First US coronavirus outbreak likely started later, in February, study suggests

The person who started the first chain of sustained transmission of the new coronavirus in the U.S. likely came into the country with the virus in mid-February, which throws into question the theory that sustained transmission began with the country's first case of COVID-19 in January, a new study suggests, according to STAT News.

For the study, which has not been peer-reviewed, researchers used genetic sequence data to examine the evolution of the coronavirus from the first confirmed COVID-19 case in the country. The patient who was identified as being the first case returned to Washington state Jan. 15 from Wuhan, China. Using a simulation model, researchers compared the genetic sequences of 300 simulated cases to the genetic sequences retrieved from 300 patients in Washington.
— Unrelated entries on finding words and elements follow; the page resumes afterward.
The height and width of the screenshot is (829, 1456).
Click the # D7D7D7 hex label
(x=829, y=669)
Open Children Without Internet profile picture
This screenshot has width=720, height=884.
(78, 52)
The genetic sequences from the simulated model and actual patients did not match as they should have, had the Jan. 15 case been the source of sustained transmission.

This led researchers to conclude that the virus outbreak in Washington state, the first in the country, did not start with the person who returned to the country Jan. 15.

"It started with some unidentified person who arrived in Washington state at some later point. And we don't know from where," Michael Worobey, PhD, department head of ecology and evolutionary biology at the University of Arizona in Tucson and leader of the new research, told STAT.

The researchers estimate that the coronavirus outbreak in Washington state likely began with a person who returned to the U.S. around Feb. 13.

This shows that there was "an extended period of missed opportunity" when intensive virus testing and contact tracing could have stopped the new coronavirus from becoming established in the country, researchers concluded.